[Opening Records for the exercise section]

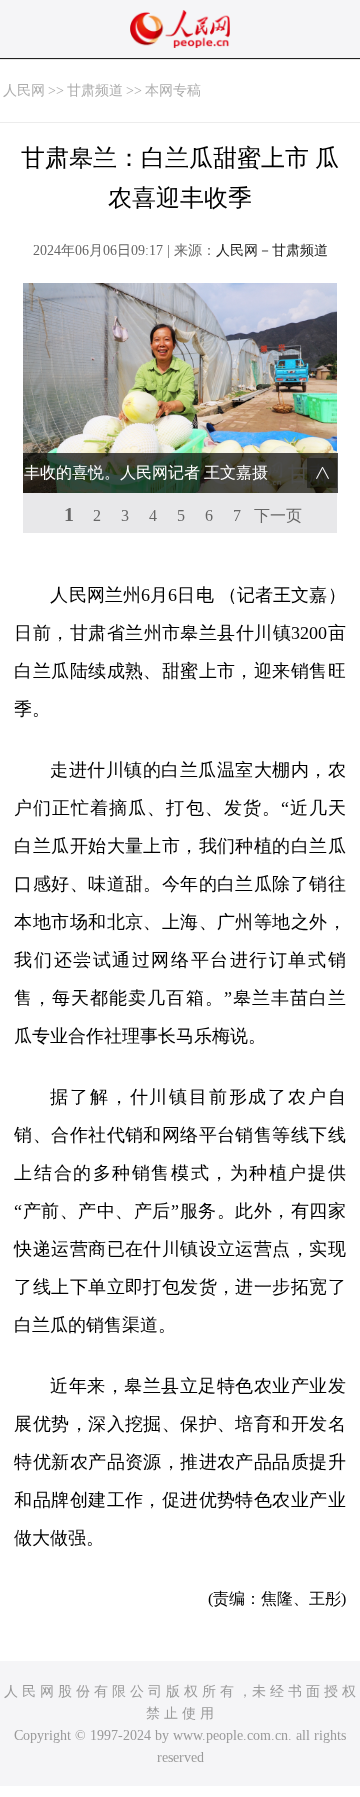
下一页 (278, 515)
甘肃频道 (95, 90)
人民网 (24, 90)
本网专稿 (173, 90)
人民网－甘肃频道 (272, 250)
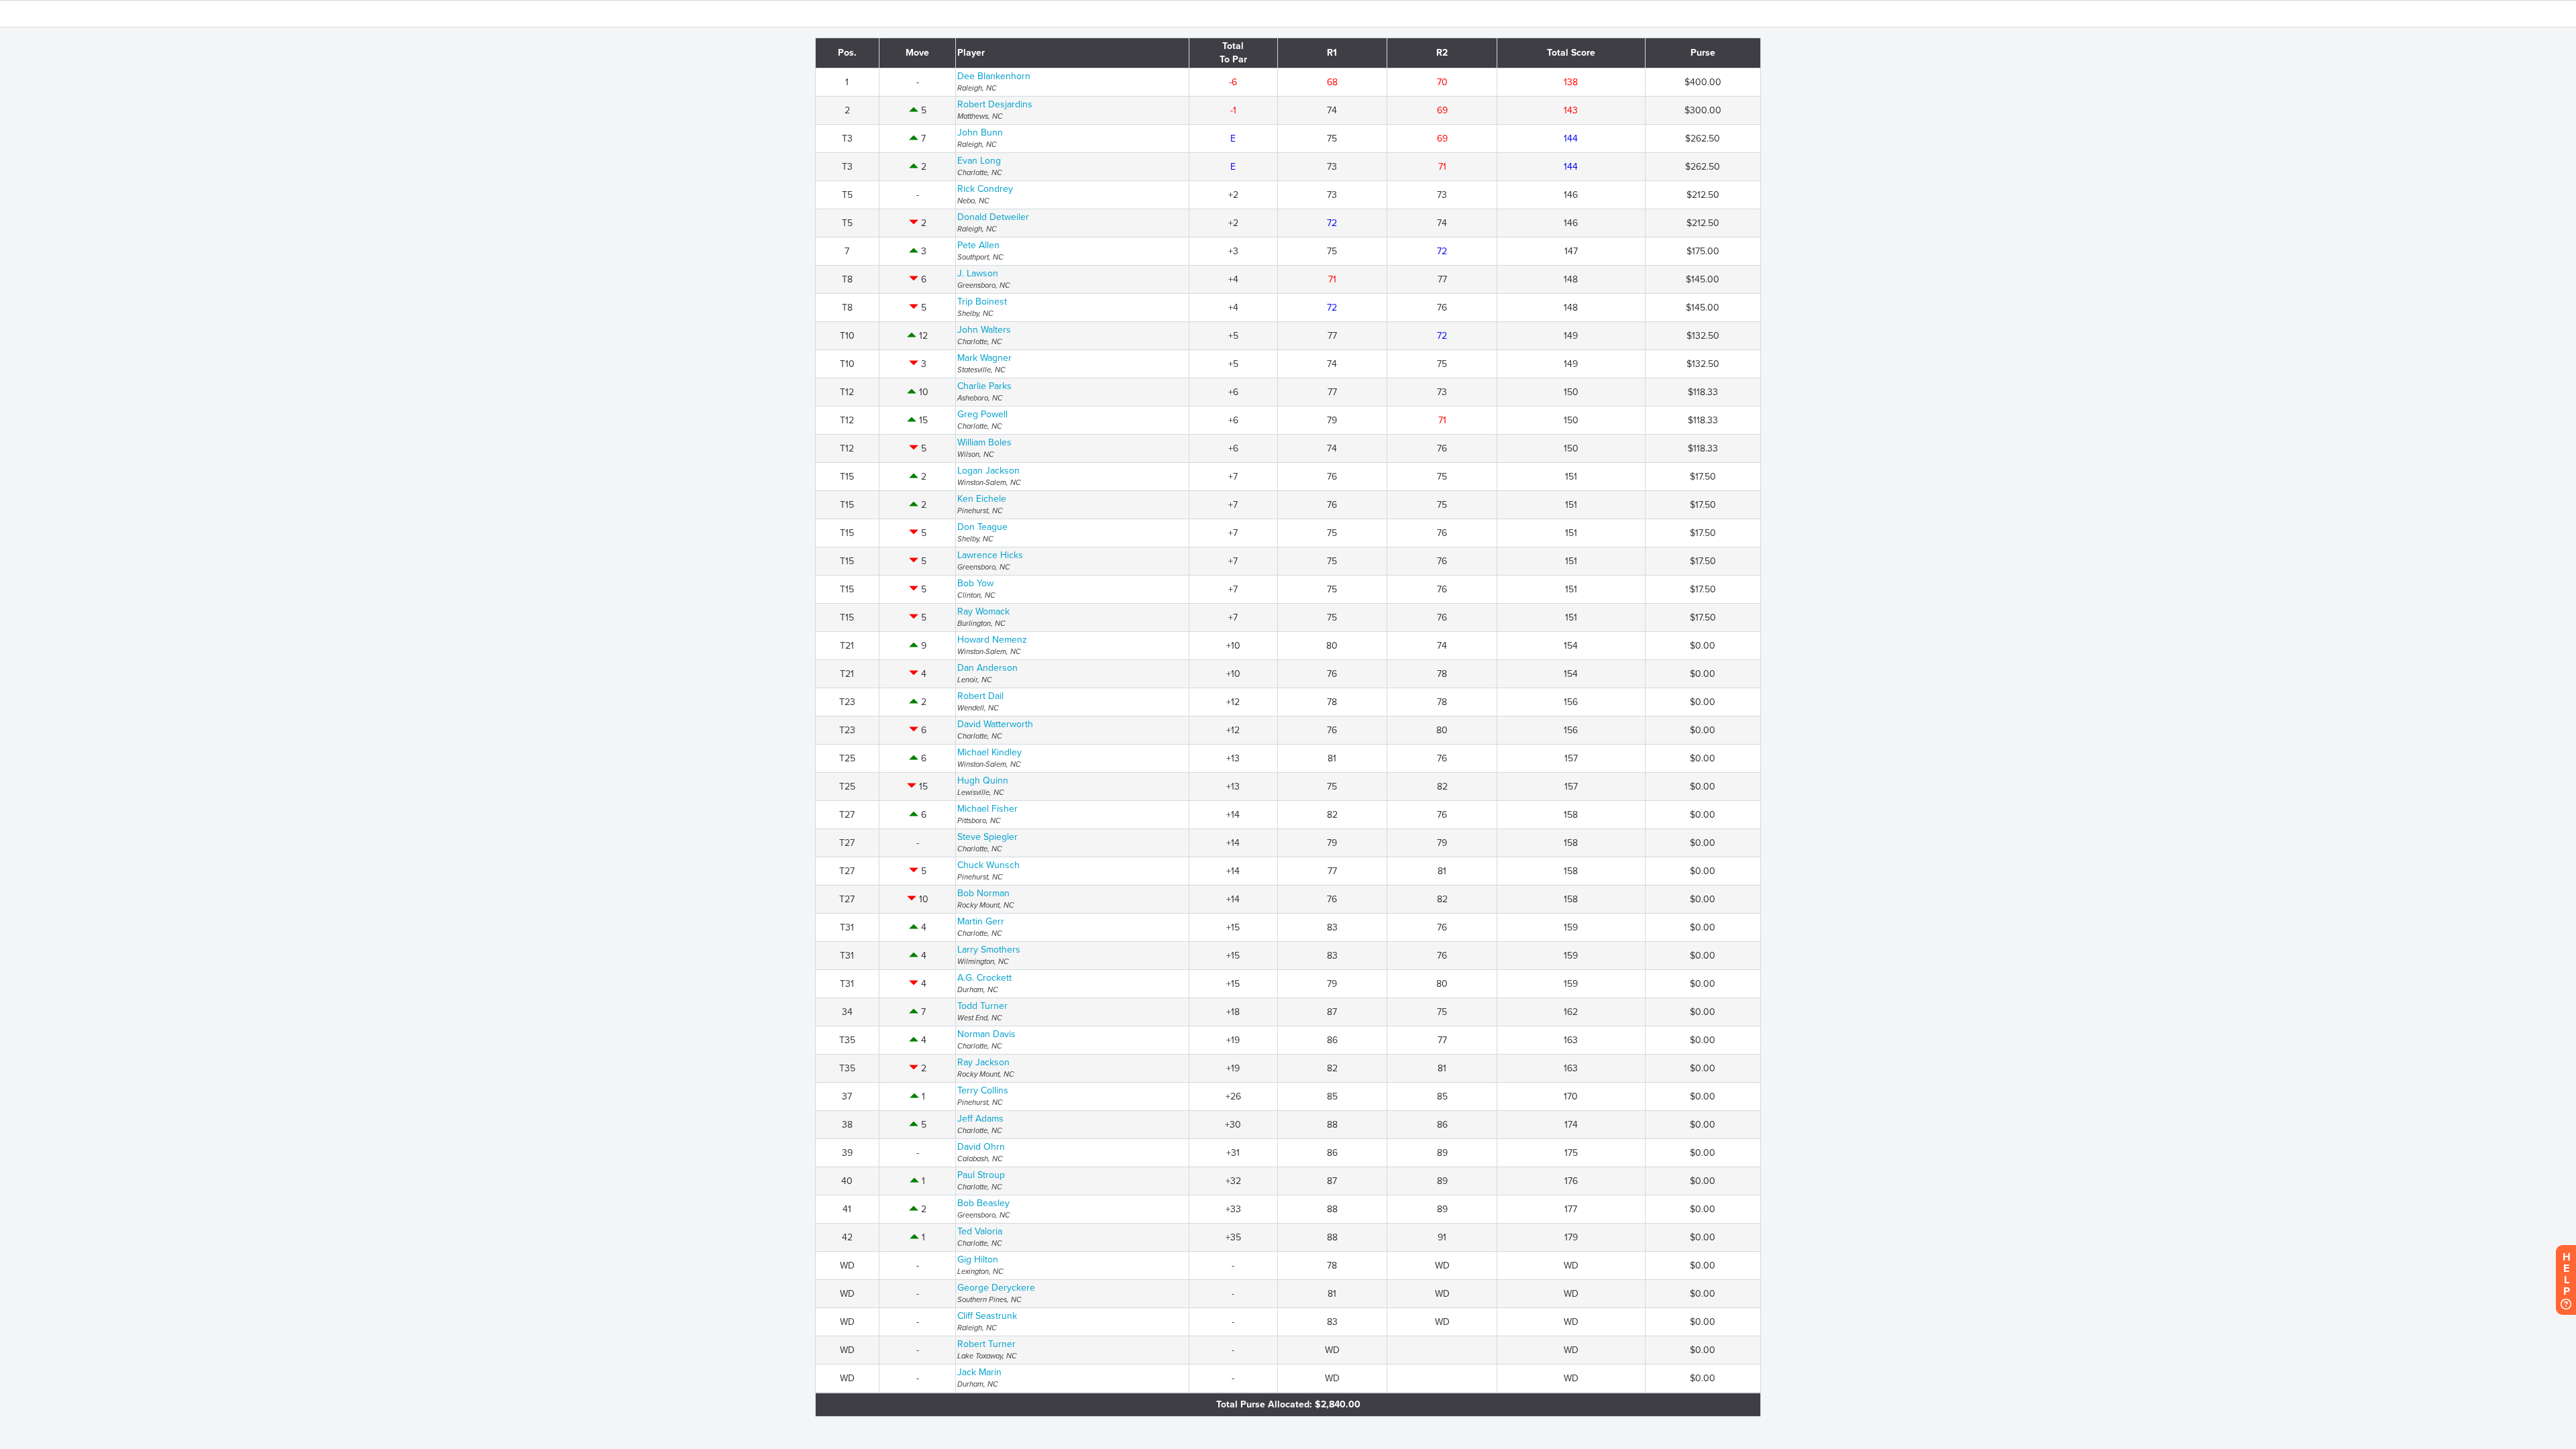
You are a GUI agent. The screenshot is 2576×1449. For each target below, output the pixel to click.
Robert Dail (980, 696)
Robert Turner (986, 1344)
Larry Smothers (988, 949)
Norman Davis (986, 1034)
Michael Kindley (989, 752)
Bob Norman (983, 893)
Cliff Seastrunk (987, 1316)
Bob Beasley (983, 1203)
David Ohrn (981, 1146)
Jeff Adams (980, 1118)
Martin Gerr (980, 921)
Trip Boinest (982, 301)
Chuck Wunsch (988, 865)
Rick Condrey (985, 189)
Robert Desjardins (994, 104)
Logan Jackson (988, 470)
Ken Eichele (981, 498)
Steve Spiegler (987, 837)
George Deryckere (996, 1287)
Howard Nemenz (992, 639)
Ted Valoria (979, 1231)
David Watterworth (995, 724)
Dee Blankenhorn (993, 76)
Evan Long (979, 160)
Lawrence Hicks (990, 555)
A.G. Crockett (984, 977)
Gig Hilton (977, 1259)
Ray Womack (983, 611)
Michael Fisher (987, 808)
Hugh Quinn (982, 780)
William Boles (984, 442)
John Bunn (980, 132)
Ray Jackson (983, 1062)
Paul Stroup (981, 1175)
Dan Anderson (987, 668)
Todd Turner (982, 1006)
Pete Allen (978, 245)
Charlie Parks (984, 386)
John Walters (984, 329)
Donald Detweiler (993, 217)
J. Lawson (977, 273)
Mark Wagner (984, 358)
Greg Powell (982, 414)
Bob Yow (975, 583)
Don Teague (982, 527)
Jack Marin (979, 1372)
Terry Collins (982, 1090)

[Closing Records for the exercise section]

* _Task_
Print the lines from the beginning of the records up to and including the line containing "Chuck Wunsch (988, 865)", word for word, with no pictures.

* _Expected answer_
下一页 (278, 515)
甘肃频道 (95, 90)
人民网 (24, 90)
本网专稿 (173, 90)
人民网－甘肃频道 (272, 250)
You are a GUI agent. The screenshot is 2576×1449. For each target below, output the pixel to click.
Robert Dail (980, 696)
Robert Turner (986, 1344)
Larry Smothers (988, 949)
Norman Davis (986, 1034)
Michael Kindley (989, 752)
Bob Norman (983, 893)
Cliff Seastrunk (987, 1316)
Bob Beasley (983, 1203)
David Ohrn (981, 1146)
Jeff Adams (980, 1118)
Martin Gerr (980, 921)
Trip Boinest (982, 301)
Chuck Wunsch (988, 865)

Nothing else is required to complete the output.